The house has five double brick chimneys with cedar or marble fireplaces. The interior has plastered walls and timber ceilings, with extensive cedar joinery.

The former detached kitchen is a rectangular building to the rear of the house and is also constructed of basalt with brick quoins. It has a hipped roof clad in corrugated iron and there is an open carport on the southern side. Sections of the north and west walls have been extensively reconstructed using bricks. The brick chimney and fireplace have also been reconstructed. Inside there are five rooms, which have rendered walls and timber ceilings as in the main house. The entrance is on the western side, which was once sheltered by a verandah.

The gardens retain terracing and traces of a circular drive. There are some mature plantings including large bunya trees. The site of the oval and building foundations are located to the north west of the house.

== Heritage listing ==
Westbrook Homestead was listed on the Queensland Heritage Register on 21 October 1992 having satisfied the following criteria.

The place is important in demonstrating the evolution or pattern of Queensland's history.

In 1841, John "Tinker" Campbell was one of the first squatters to settle on the Darling Downs; taking up a large run he named Westbrook. Subsequent owners built a substantial homestead at Westbrook in 1867 following a period of considerable prosperity. Westbrook Homestead illustrates the pattern of early European exploration and settlement of Queensland where the development of pastoral properties preceded agriculture and the establishment of towns. As an early homestead on the Darling Downs, it has associations with the development of the pastoral industry in Queensland.

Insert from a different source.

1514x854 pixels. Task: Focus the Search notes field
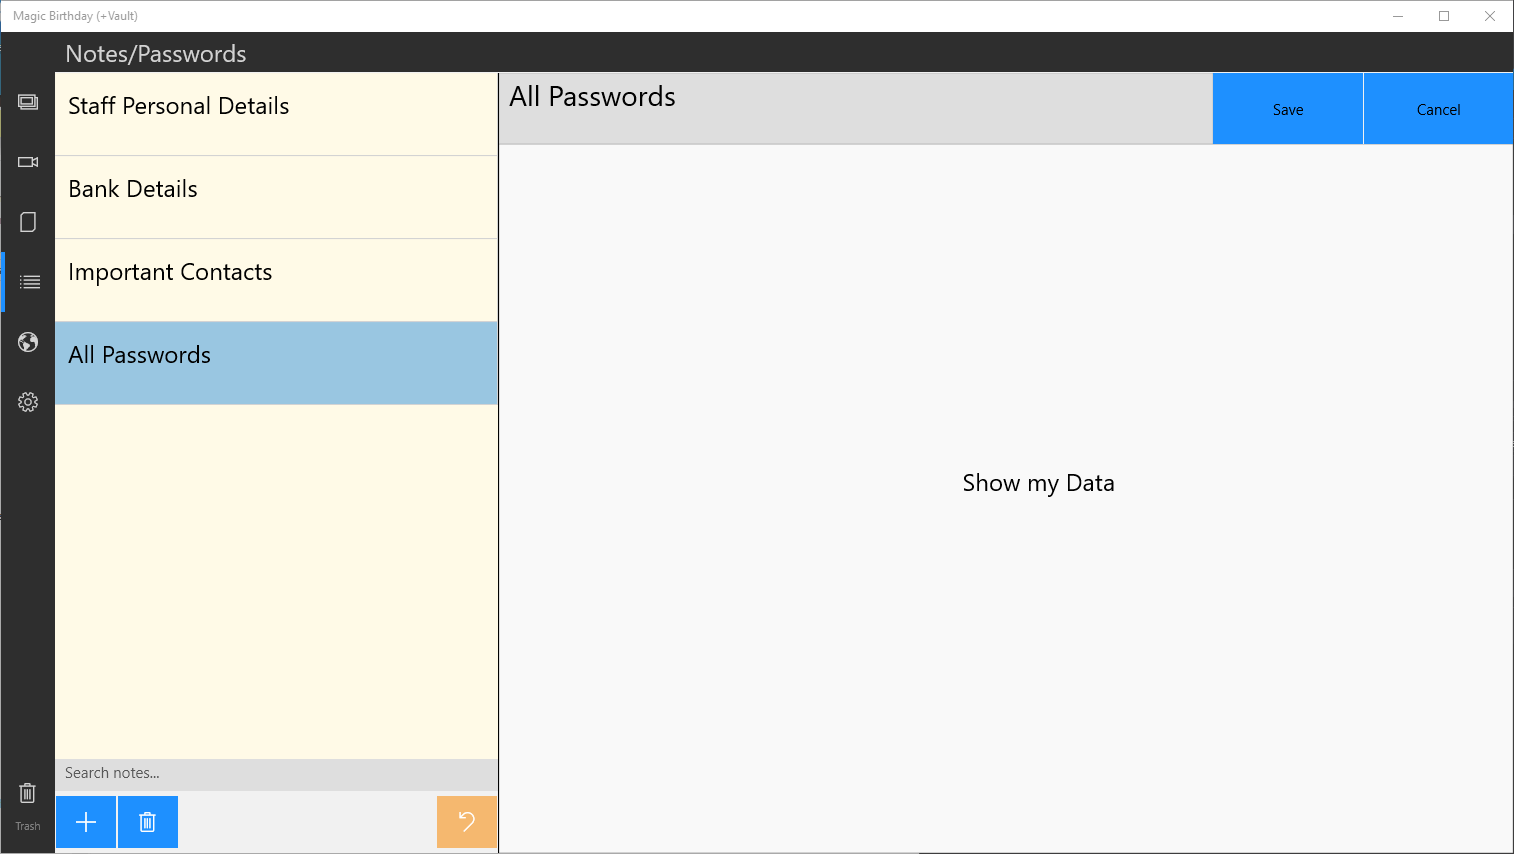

The place demonstrates rare, uncommon or endangered aspects of Queensland's cultural heritage.

Westbrook Homestead is uncommon as an early grand homestead and detached kitchen constructed of locally quarried bluestone.

The place has potential to yield information that will contribute to an understanding of Queensland's history.

Westbrook Homestead and its grounds, on which other buildings once stood, have the potential to reveal information about the history of one of the earliest pastoral stations in Queensland. It has aesthetic significance as a well designed and constructed homestead residence that is pleasing in form, materials and detail.

The place has a strong or special association with a particular community or cultural group for social, cultural or spiritual reasons.

Westbrook Homestead has special associations with the community as the residence of one of the earliest pastoral stations established on the Darling Downs.

The place has a special association with the life or work of a particular person, group or organisation of importance in Queensland's history.

Westbrook Homestead has associations with the life and work of its early owners who were important in the establishment of the pastoral industry on the Downs, including John "Tinker" Campbell who established the station; Henry Hughes who, after returning to England, lobbied for the separation of Qld from NSW; the homestead builders, John Donald McLean, also a politician and Colonial Treasurer in 1866 and William Beit, who was a founding committee member of the Darling Downs Agricultural Society.